Trost im Verfall: Natalie Erika James' "Relic"

Natalie Erika James' auf Amazon gezeigtes Horror-Familiendrama "Relic" wartet mit sehr eigenen Trostangeboten auf, versichert Perlentaucher-Kritiker Michael Kienzl: Es geht vordergründig um Verfall und Demenz, doch handelt der Film auch "von Entfremdung und Annäherung, von schönen und quälenden Erinnerungen, von familiärer Verantwortung und persönlichem Freiheitsdrang.

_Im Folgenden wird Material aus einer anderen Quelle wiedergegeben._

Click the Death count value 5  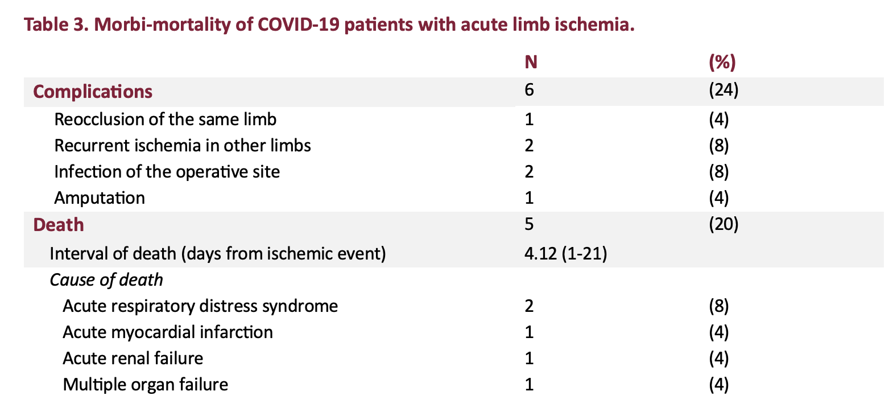click(530, 224)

Selbst im ungeschönten Blick auf den Zerfall steckt noch ein gewisser Trost." Der Film finde "einen Umgang mit Krankheit und Tod, der jenseits von lähmendem Schrecken und allzu naiven Lösungen ist: Man muss sich dem Monströsen stellen. Das Abziehen verdörrter Haut wird im Film zum ultimativen Liebesbeweis, der ekligste Moment zugleich zum berührendsten."

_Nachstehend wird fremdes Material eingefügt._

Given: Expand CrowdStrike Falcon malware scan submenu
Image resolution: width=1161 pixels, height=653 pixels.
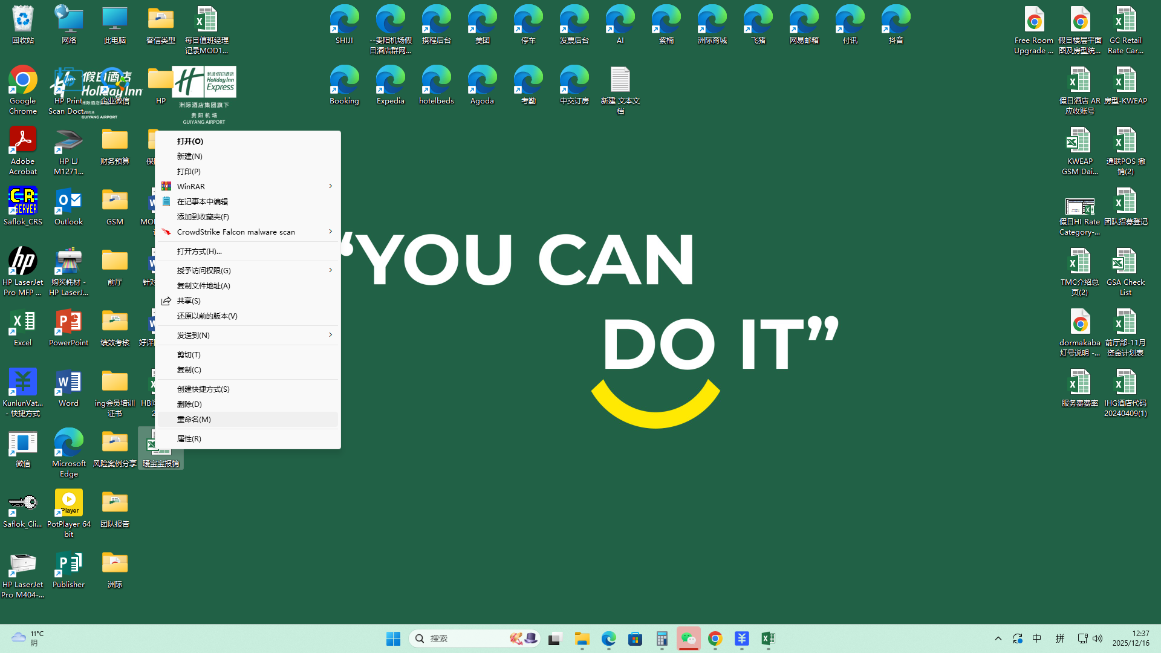Looking at the screenshot, I should tap(248, 232).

Weitere Artikel: Patrick Heidmann spricht für die taz mit der Regisseurin Kitty Green über ihren MeToo-Film "The Assistant", der nach seiner Berlinale-Premiere nun auf DVD erscheint. Fabian Tietke resümiert für die taz die Onlineausgabe der Duisburger Filmwoche. FR-Kritiker Daniel Kothenschulte hat sich derweil durch das Programm des Festivals Mannheim-Heidelberg gestreamt, das in diesem Jahr unter der neuen Leitung von Sascha Keilholz (hier im Artechock-Gespräch) einen Neuanfang geplant hatte, der durch Corona gedämpft wurde. Außerdem wurde in München eine neue Filmzeitschrift auf Papier gegründet: Revü nennt sich das "Flugblatt für Cinephilie", hier gibt es das Selbstverständnis zu lesen.

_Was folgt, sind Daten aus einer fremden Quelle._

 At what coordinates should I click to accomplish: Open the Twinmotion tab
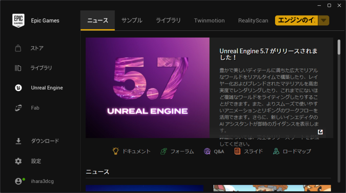pyautogui.click(x=209, y=21)
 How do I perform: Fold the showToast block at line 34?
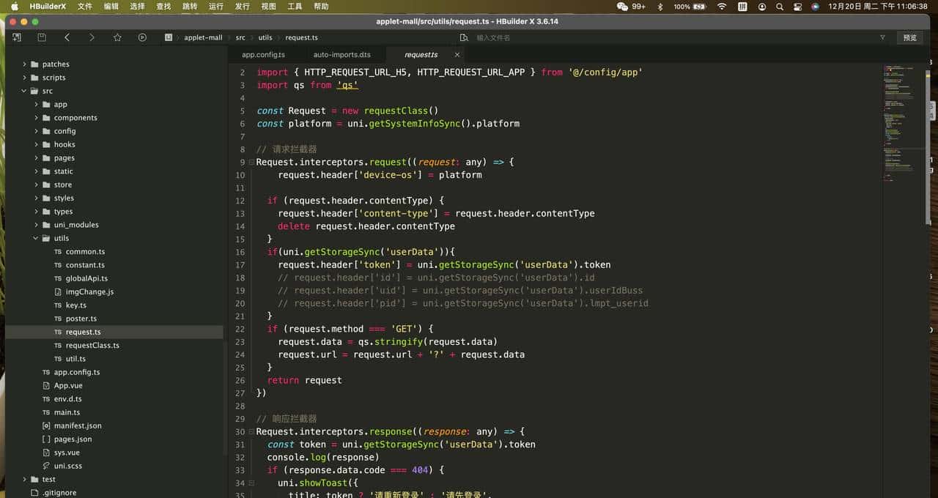(x=251, y=483)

Besprochen werden Ciro Guerras auf DVD veröffentlichte Verfilmung von J.M. Coetzees Roman "Warten auf die Barbaren" (taz, unsere Kritik hier), die Netflix-Serie "The Alienist" mit Daniel Brühl (Welt), Jean Rollins auf DVD veröffentlichter französischer Horrorfilm "Night of the Hunted" von 1980 (Perlentaucher), die vierte Staffel der Netflix-Serie "The Crown" (FAZ) und Rolando Collas in der Schweiz in den Kinos startender Dokumentarfilm "W. - Was von der Lüge bleibt" über Binjamin Wilkomirski, dessen autobiografisches Buch über die Schoah sich als Lüge entpuppt hat (NZZ).
Archiv: Film

Bühne

Christian Rakow unterhält sich für die nachtkritik mit den Schauspielern Frank Büttner und Sina Martens über ihre Arbeit im Lockdown in Frank Castorfs Kästner-Inszenierung "Fabian oder Der Gang vor die Hunde" am Berliner Ensemble. In der FAZ-Reihe "Spielplanänderung" schreibt und spricht Simon Strauß über George Sands "Gabriel".
Archiv: Bühne

Literatur

In ihrer Lyrikkolumne für den Perlentaucher schreibt Marie Luise Knott unter anderem über Maria Stepanovas von Olga Radetzkaja übersetzten Gedichtband "Der Körper kehrt wieder": Der Titel suggeriere zwar einen Aufbruch, doch "paradieren durch Stepanovas Langgedichte der letzten Jahre lauter 'tote Dinge' aus russischer Vergangenheit und Jetztzeit: Volkslieder, Heldenepen, Psalmen -  und immer wieder Erinnerungen und Readymades aus dem Großen Vaterländischen Krieg. Im Jahr 2015 verfasste sie unter dem Eindruck der verdeckten Intervention der Russen im Donbass das Langgedicht 'Spolia'.  In der Architektur bezeichnet 'Spolia' Bauteile und anderen Überreste aus Bauten älterer Kulturen, die in neuen Bauwerken wiederverwendet werden." Sie "arbeitet mit Montage und Collage, mit Sehnsüchten und Übertreibungen" und dort "wo die Dichtung der Zerrissenheit Raum gibt, verteidigt sie, so viel ist sicher, die Möglichkeit, sich nicht von Ohnmacht, Scham, Verzweiflung oder Selbstekel das Herz ausschachten zu lassen." Alle Lieferungen unserer Lyrikkolumne finden Sie im übrigen hier.

Weitere Artikel: Für den Standard spricht Michael Wurmitzer mit dem Schriftsteller Xaver Bayer, der in diesem Jahr für sein Buch "Geschichten mit Marianne" mit dem Österreichischen Buchpreis ausgezeichnet wird. In der SZ empfiehlt der Schriftsteller Lutz Seiler zum Trost im Pandemieherbst Bankgespräche mit Stulle und Thermos. Die Schriftstellerin Tanja Langer schreibt in der Berliner Zeitung über den Dichter Itzik Manger.

Besprochen werden unter anderem Dominique Manottis Krimi "Marseille.73" (Freitag), Rafael Seligmanns "Hannah und Ludwig" (SZ) und Laura Lichtblaus Debütroman "Schwarzpulver" (FAZ).